I’m an influencer and it’s just as hard as doing surgery
A reality TV star is going viral after making the seemingly outlandish claim that being an online influencer is as difficult as performing surgery.
“It is a common misconception that influencers make millions of dollars by taking a few selfies,” Tor’i Brooks, who starred on MTV’s hit show “Ex on the Beach,” told Jam Press. “That couldn’t be further from the truth.”
The 30-year-old Michigan native became an influencer “as a byproduct” of a long and diverse career, which saw him do everything from modeling to marketing. Brooks is also a former athlete, who played basketball for the Harlem Globetrotters and currently hoops for Chris Brown’s team in Crew League.
However, Brooks got on social media early after seeing its earning potential back in 2012. He now regularly posts motivational content and sports clips to his Instagram and TikTok pages, where he collectively boasts nearly 90,000 followers.
The ex-baller, who resides in Los Angeles, claims that being an internet celebrity is actually far more intellectually taxing than people give it credit for.
“To constantly come up with content — especially when you are starting out and have little to no guidance — is incredibly difficult,” declared Brooks, who notably competed in the 2015 USA track and field championships. “So in terms of workload, quality and cognitive demand, I would put succeeding as an influencer up there with any academic pursuit including surgery.”
He added, “Some people might laugh at that but then they’ve never had to stand out from the crowd in an incredibly competitive marketplace.”
Brooks says he bases his outlook on the teachings of legendary Roman emperor Marcus Aurelius, explaining: “You are the controller of your own destiny — it’s all in your mind.
“If your mindset is you want to quit and give up, then you’re probably going to quit and give up,” he added. “But if you’re determined, and you’re persistent enough, you can achieve any goal in your life.”
Brooks feels that influencers have gotten a bad name due to the plethora of online gurus who simply crave attention and cash.
“I feel like a lot of influencers are people who are just throwing darts at the wall — many don’t have a mission or know what they want to accomplish,” explained the athlete-cum-influencer. “They just want to be in the spotlight and make money.
“Their MO seems to be to capture the eyes of audiences so they can monetize whatever they are trying to sell,” added Brooks, who runs his own marketing brand, Bionic, which was coined after his nickname. He received the moniker while recovering from a devastating knee injury in college.
The social media guru finds the clickbait mentality particularly problematic given that a lot of the products they promote are “untested or unproven.” “They should be called up on this but social media can be hard to regulate, especially when you have people live streaming or constantly posting,” he lamented.
By contrast, Brooks says he’s “very socially responsible” and hopes to “pass on a bigger message to more people” than a traditional influencer would.
“For me, it is about being creative and positive, not just promoting products that can make me money,” he insisted. “I use social media to further my business in the realms of advertising and marketing and show people what I do day-to-day in sports and create content along the way.”
Brooks epitomized this “social responsibility” by launching a nonprofit called “Beyond an Athlete,” which aims to help student athletes achieve their goals while also preparing them for a career outside of athletics.
Brooks isn’t the first to make a controversial statement regarding the alleged rigors of internet celeb-dom.
A TikTok beauty guru came under fire in September after allegedly bellyaching the “insane” life of an influencer, which apparently includes such hardships as — gasp — clocking off at 5:19 p.m.

[EXERCISE 1]:
Answer these about the article on Tor'i Brooks:
(a) For which team did Brooks formerly play basketball?
(b) What is the name of the marketing brand Brooks runs?
(c) What is the nonprofit Brooks launched called?
[EXERCISE 2]:
Copy the article on Tor'i Brooks from "Brooks epitomized this" to "of internet celeb-dom.", substituting "charity" for "nonprofit".

[DATASET EXCERPTS]:
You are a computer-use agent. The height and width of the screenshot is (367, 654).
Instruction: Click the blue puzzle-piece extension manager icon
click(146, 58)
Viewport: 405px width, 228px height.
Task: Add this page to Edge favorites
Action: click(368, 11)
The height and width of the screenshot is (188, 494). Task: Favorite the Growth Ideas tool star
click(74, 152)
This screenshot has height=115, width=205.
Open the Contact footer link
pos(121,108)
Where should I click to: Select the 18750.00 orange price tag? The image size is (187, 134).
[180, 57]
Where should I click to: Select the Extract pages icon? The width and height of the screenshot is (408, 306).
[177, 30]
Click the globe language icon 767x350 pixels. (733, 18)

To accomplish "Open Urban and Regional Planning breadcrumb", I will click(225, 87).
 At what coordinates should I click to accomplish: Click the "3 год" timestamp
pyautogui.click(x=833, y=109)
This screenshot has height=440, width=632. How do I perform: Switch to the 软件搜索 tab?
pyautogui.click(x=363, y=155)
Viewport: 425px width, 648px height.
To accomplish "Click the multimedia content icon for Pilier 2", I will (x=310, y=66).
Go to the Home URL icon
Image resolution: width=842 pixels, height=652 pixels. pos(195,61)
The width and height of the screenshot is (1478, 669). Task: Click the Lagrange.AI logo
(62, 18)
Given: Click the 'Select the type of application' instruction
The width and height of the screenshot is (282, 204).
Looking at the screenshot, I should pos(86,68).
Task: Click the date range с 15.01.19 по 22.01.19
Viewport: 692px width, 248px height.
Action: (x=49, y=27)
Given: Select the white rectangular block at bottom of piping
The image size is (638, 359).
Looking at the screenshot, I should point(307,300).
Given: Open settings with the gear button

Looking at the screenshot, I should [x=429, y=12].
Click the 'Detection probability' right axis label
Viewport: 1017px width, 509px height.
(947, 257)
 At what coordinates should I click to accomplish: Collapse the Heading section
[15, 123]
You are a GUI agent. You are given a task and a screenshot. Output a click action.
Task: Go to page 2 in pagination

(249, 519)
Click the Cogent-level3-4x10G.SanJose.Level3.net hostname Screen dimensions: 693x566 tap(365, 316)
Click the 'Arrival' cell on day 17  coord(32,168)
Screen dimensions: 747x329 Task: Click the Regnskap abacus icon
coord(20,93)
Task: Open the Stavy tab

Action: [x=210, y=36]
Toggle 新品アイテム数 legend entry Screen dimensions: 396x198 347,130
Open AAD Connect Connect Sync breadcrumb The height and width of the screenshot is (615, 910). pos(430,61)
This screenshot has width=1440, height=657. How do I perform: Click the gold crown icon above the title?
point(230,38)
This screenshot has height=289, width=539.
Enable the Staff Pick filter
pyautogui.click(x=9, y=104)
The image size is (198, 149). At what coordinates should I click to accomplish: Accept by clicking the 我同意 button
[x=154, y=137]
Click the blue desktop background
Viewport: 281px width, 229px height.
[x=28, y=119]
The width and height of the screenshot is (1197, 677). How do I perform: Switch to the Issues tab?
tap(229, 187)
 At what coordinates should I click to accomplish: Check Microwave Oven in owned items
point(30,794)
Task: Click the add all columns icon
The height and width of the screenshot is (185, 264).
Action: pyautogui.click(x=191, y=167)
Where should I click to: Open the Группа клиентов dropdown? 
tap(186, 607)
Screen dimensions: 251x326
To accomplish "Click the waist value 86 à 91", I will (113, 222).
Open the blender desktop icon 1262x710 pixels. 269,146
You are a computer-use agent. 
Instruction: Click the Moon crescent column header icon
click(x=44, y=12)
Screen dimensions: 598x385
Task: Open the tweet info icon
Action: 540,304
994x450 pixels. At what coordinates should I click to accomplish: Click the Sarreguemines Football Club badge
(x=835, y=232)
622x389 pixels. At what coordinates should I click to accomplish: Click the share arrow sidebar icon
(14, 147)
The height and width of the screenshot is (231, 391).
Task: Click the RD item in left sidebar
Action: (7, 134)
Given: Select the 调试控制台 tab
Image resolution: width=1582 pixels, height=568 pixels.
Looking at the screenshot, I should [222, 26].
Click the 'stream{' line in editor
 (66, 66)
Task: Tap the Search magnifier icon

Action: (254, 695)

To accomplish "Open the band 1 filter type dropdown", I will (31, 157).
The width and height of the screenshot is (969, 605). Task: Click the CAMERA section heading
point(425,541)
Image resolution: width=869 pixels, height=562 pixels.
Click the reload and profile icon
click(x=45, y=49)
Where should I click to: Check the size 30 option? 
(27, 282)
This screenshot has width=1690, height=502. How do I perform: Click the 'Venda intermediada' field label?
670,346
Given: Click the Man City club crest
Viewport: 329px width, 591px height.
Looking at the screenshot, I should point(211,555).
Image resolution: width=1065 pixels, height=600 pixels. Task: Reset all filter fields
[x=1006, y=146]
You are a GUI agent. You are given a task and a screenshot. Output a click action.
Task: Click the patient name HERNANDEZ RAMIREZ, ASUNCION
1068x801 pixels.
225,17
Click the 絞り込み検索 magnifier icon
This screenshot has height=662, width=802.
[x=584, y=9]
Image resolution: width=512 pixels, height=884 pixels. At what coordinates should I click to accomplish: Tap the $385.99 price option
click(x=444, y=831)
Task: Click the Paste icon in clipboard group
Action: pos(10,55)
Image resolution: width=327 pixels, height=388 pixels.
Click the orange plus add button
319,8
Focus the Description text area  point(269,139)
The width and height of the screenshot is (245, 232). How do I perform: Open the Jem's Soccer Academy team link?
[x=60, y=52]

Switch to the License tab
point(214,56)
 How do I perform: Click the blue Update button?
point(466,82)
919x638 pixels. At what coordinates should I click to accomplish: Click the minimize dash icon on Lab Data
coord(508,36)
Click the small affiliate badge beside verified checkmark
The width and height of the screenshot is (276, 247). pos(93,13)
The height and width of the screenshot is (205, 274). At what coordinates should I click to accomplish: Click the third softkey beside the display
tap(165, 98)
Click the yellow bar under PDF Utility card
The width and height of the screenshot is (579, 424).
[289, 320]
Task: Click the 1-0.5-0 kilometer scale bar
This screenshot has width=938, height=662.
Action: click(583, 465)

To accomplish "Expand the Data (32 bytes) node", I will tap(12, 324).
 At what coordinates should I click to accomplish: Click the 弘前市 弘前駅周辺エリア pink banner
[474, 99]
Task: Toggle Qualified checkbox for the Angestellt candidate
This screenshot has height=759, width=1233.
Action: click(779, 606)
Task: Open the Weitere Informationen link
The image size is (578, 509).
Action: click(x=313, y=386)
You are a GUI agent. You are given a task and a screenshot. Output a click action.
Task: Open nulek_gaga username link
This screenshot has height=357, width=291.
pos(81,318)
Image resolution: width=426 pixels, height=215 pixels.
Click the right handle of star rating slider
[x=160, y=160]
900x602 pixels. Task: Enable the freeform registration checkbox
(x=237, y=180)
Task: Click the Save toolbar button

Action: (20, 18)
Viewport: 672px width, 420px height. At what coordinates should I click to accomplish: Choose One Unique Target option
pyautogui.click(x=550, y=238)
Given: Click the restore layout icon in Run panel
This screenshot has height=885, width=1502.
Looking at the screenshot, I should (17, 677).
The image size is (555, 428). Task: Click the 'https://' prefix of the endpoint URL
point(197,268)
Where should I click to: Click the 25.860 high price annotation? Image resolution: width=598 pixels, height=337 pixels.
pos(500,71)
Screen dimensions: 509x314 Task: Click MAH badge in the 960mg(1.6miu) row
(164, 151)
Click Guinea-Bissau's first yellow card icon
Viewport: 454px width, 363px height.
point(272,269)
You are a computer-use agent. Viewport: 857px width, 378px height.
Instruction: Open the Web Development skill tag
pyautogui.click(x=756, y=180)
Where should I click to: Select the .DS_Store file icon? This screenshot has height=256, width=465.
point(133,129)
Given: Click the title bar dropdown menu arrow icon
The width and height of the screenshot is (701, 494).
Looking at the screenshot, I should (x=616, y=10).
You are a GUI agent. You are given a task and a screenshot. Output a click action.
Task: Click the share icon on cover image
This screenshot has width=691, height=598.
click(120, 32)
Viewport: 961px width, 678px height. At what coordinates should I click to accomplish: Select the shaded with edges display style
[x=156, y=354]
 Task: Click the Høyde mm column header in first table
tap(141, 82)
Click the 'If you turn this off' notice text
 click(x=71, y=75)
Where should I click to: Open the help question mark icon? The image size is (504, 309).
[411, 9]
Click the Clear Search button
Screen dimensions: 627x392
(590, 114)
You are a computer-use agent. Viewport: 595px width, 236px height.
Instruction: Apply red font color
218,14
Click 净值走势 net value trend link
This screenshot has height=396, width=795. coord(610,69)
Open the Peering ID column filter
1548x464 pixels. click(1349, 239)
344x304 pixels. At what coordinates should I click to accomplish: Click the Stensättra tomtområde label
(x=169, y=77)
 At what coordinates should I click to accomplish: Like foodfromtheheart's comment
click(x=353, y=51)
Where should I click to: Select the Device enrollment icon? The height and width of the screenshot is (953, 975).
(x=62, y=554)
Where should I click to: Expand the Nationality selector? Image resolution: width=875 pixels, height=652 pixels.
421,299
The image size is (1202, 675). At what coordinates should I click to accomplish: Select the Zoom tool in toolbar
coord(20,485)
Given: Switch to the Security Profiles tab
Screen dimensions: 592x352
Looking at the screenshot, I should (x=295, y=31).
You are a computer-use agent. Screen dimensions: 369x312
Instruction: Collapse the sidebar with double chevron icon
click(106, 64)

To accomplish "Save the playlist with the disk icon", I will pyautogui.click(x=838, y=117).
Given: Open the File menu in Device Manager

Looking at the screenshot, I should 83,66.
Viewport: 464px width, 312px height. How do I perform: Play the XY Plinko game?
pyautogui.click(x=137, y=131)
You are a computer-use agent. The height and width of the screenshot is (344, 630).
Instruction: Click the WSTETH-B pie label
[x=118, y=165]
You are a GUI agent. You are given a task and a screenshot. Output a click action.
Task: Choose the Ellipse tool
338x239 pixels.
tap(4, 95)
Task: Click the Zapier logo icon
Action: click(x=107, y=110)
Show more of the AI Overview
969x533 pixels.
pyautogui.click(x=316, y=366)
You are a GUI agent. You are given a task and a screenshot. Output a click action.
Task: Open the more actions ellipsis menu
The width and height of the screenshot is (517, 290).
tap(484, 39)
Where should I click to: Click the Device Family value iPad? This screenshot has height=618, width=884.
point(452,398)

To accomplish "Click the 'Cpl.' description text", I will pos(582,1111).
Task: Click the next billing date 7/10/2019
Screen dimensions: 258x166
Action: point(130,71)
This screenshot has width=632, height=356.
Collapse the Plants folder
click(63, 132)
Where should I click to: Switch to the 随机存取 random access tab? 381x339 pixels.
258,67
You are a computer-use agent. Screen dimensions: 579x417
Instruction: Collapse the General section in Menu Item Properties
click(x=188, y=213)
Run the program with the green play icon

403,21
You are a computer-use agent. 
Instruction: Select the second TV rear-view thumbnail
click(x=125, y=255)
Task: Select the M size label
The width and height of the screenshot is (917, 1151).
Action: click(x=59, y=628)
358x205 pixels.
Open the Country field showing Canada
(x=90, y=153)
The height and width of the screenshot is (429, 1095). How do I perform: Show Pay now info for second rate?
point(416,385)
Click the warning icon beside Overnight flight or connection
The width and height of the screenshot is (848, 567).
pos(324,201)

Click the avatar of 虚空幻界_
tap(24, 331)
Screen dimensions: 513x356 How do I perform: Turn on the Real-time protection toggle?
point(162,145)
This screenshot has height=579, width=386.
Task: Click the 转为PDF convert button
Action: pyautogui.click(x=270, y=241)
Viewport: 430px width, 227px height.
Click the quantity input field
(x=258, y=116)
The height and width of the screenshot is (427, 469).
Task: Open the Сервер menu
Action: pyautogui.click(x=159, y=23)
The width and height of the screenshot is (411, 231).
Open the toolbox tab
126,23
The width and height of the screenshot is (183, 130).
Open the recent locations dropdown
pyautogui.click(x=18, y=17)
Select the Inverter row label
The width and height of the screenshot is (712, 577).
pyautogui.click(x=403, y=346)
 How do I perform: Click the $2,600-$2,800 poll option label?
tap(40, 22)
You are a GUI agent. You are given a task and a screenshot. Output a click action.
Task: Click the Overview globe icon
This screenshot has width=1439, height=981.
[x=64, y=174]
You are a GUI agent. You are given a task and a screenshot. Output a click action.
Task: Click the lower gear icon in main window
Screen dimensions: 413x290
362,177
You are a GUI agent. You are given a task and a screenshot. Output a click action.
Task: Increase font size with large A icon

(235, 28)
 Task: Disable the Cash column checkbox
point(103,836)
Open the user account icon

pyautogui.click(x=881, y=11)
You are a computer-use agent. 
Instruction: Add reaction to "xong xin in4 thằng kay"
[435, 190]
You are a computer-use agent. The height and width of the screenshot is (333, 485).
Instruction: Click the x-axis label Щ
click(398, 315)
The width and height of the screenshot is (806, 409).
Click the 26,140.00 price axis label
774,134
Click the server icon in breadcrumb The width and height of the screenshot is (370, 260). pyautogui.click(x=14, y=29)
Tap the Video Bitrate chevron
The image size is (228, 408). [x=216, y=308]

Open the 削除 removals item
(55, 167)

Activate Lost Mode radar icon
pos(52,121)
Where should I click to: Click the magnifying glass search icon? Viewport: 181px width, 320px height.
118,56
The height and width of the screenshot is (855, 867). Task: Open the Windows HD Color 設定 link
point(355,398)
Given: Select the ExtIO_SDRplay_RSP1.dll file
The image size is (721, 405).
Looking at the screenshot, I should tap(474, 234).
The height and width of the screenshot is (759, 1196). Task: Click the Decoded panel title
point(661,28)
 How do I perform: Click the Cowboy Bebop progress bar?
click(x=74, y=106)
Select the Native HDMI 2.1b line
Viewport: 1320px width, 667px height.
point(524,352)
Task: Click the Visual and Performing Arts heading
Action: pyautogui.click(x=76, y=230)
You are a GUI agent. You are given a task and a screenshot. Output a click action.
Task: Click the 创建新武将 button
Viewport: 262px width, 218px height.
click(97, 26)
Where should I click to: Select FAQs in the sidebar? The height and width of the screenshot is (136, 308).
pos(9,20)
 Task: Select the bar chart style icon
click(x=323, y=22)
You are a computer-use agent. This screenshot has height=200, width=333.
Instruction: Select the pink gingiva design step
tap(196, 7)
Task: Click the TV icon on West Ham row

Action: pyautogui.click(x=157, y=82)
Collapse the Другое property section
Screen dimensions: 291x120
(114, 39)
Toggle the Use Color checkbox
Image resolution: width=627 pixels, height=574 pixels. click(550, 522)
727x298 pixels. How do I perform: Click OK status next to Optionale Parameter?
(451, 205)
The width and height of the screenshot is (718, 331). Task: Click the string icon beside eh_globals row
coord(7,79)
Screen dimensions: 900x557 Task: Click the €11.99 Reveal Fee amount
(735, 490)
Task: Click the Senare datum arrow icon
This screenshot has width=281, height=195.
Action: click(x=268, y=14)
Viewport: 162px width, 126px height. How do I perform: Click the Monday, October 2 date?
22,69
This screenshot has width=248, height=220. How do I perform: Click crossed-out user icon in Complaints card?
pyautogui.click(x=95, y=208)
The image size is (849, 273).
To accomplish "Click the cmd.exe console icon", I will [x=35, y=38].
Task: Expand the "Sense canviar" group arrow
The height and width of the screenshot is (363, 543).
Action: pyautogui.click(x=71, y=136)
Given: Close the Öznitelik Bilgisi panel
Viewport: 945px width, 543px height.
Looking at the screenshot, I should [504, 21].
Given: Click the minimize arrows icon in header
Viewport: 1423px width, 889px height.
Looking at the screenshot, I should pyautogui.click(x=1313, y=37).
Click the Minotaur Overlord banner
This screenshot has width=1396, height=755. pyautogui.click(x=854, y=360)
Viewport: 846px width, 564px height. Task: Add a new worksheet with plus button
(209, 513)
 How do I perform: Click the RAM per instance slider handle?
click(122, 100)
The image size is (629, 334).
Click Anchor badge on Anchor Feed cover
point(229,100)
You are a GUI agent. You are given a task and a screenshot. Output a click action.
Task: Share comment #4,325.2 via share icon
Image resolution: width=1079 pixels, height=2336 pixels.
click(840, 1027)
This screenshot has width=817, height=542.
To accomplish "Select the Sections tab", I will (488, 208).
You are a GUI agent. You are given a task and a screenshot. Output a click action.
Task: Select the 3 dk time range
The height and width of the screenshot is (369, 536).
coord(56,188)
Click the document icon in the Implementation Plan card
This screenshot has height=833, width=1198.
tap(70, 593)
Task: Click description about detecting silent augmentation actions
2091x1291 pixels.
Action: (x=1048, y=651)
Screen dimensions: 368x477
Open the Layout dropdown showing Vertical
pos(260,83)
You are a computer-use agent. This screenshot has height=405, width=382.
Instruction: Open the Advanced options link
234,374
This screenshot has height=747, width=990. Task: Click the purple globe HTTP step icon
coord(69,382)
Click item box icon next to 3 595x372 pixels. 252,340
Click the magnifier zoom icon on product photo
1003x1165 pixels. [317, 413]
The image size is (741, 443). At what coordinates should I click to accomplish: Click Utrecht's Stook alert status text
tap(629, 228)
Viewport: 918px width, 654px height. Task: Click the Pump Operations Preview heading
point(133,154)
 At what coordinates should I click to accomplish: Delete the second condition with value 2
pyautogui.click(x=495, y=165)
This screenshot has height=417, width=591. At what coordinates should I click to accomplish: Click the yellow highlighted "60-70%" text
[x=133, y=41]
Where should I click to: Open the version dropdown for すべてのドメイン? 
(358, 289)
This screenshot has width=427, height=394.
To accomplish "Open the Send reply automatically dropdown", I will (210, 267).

[OUTPUT 1]:
(a) The Harlem Globetrotters
(b) Bionic
(c) Beyond an Athlete

[OUTPUT 2]:
Brooks epitomized this “social responsibility” by launching a charity called “Beyond an Athlete,” which aims to help student athletes achieve their goals while also preparing them for a career outside of athletics.
Brooks isn’t the first to make a controversial statement regarding the alleged rigors of internet celeb-dom.